With formal housing too expensive or unavailable, urban migrants must improvise. Many resort to informal housing.
Informal settlements are generally undocumented or hidden on official maps. This is because the state usually sees them as temporary or illegal. Over the past 50 years, governments have tried to deal with these areas in a number of ways. Strategies have included denial, tolerance, formalization, demolition and displacement.
While efforts to improve settlements and anticipate future ones are becoming more common, the desire for eradication persists in many cities. Forced evictions in various parts of the world are putting the rights of informal settlement dwellers at risk.
Over time, however, it has been recognized that poverty and inequality cannot be simply eradicated through demolition or eviction. In the developing world, one third of the urban population now lives in slums. In Africa, the proportion is 62 percent.
Many cities are looking for alternatives that formalize these areas through incremental, on-site upgrading. In addition to offering effective protection against forced evictions, it is critical to provide access to basic services, public facilities and inclusive public spaces.

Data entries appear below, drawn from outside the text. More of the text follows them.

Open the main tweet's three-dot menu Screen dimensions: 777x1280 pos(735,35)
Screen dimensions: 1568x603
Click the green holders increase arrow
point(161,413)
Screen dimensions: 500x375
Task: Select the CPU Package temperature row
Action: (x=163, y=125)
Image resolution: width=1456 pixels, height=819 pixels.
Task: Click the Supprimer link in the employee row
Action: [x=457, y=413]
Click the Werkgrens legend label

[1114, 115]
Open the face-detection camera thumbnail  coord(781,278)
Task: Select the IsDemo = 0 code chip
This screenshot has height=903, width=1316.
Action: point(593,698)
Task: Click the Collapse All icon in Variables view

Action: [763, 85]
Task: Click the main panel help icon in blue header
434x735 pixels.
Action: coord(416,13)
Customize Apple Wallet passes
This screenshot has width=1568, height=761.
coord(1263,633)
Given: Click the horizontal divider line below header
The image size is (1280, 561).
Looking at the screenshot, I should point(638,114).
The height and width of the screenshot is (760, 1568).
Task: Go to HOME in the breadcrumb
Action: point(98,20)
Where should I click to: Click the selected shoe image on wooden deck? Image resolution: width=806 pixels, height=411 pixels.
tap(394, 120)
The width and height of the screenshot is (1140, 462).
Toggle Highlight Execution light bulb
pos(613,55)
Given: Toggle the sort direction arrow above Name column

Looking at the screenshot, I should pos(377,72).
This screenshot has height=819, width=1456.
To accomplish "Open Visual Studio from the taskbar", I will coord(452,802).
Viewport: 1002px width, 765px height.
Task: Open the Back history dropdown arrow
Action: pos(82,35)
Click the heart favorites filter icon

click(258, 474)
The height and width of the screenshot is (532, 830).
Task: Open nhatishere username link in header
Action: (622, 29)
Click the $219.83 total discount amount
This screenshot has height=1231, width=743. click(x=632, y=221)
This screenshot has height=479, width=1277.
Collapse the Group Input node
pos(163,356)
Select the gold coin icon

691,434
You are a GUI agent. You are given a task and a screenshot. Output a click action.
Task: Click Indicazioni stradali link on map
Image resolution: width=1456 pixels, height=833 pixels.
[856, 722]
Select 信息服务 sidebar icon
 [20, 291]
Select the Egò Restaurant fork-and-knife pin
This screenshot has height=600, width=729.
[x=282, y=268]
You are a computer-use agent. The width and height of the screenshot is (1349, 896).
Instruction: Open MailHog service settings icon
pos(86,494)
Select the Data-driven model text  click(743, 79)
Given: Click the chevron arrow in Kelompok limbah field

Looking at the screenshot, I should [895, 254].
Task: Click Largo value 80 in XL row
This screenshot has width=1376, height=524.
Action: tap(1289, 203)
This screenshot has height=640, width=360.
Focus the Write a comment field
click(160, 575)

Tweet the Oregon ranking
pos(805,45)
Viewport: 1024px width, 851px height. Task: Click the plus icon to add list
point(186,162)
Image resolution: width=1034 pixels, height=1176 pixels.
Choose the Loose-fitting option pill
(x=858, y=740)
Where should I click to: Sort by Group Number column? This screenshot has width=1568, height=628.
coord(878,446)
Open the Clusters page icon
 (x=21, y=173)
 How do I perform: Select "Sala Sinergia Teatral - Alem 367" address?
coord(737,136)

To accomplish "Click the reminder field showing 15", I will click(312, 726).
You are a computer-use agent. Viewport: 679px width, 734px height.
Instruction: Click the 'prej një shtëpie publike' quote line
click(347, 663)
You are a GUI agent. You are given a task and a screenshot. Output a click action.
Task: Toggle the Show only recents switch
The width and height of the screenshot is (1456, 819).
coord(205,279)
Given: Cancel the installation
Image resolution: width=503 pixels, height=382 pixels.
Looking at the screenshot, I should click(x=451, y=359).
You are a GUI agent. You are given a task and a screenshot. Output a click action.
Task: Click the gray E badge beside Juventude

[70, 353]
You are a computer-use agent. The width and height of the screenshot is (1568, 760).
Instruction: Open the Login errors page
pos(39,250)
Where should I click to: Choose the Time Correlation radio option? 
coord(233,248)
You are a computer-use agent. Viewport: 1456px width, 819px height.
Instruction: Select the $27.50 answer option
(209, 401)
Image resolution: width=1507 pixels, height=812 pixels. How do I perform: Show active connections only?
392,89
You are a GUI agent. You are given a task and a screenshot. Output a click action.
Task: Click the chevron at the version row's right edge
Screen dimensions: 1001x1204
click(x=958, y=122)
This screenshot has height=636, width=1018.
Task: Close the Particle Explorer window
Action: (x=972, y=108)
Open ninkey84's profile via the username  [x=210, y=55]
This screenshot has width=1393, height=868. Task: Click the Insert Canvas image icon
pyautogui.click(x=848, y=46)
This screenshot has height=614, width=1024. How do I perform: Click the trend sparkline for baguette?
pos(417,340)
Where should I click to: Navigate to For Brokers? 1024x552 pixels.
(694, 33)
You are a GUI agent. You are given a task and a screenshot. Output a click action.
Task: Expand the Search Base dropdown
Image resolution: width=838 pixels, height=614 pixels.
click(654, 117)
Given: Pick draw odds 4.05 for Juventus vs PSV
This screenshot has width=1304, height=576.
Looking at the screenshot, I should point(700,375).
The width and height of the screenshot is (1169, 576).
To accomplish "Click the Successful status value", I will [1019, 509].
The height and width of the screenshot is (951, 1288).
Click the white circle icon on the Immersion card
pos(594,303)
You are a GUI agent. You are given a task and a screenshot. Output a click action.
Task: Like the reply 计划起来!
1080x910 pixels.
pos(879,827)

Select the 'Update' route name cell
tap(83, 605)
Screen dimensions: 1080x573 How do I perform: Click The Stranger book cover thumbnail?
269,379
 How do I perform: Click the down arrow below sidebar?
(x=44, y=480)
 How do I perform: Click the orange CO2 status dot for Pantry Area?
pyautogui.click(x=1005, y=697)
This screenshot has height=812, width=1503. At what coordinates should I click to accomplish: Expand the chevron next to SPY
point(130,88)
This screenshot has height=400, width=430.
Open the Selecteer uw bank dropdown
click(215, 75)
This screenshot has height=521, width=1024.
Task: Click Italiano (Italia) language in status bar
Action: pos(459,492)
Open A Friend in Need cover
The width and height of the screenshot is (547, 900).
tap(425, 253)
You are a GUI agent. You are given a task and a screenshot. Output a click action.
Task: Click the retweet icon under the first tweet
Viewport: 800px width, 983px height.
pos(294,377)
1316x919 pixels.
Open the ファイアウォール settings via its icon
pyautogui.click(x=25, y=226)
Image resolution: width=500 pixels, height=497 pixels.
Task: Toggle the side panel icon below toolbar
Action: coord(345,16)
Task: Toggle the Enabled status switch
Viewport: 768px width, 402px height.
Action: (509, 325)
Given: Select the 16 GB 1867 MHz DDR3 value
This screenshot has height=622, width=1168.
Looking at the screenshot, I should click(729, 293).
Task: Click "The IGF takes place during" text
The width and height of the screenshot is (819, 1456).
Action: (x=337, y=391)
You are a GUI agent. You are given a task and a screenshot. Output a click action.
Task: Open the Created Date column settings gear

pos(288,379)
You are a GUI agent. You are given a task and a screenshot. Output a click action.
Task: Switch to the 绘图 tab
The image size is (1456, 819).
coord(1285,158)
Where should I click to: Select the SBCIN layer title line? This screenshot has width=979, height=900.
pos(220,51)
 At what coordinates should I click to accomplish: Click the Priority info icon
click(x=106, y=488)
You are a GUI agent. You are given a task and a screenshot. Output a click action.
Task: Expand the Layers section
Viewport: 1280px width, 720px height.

We need to adopt integrated approaches that cut across urban scales and disciplines. These need to involve stakeholders from government, citizens and other organizations. Design thinking is essential in this process to meet the challenges of urbanization.
The role of the New Urban Agenda
While the quality of life for some informal settlement dwellers has improved over recent decades, growing inequality pushes more people into informal housing. As a result, the growth rate of informal settlements often outstrips upgrading processes.
The Habitat III conference adopted a New Urban Agenda for the United Nations. This document presents a roadmap for sustainable urban development until Habitat IV in 2036.
One of the key agencies involved in Habitat III was the U. N.Human Settlements Programme (UN-Habitat). Since Habitat II, UN-Habitat has worked extensively on housing and slum upgrading. The New Urban Agenda incorporates lessons from this process.
An example is the need for innovative small investment models for informal housing and their inhabitants’ transport needs. The agenda also acknowledges the informal settlements located in hazard-prone areas. Their inhabitants often need more help with reducing the risks and building resilience.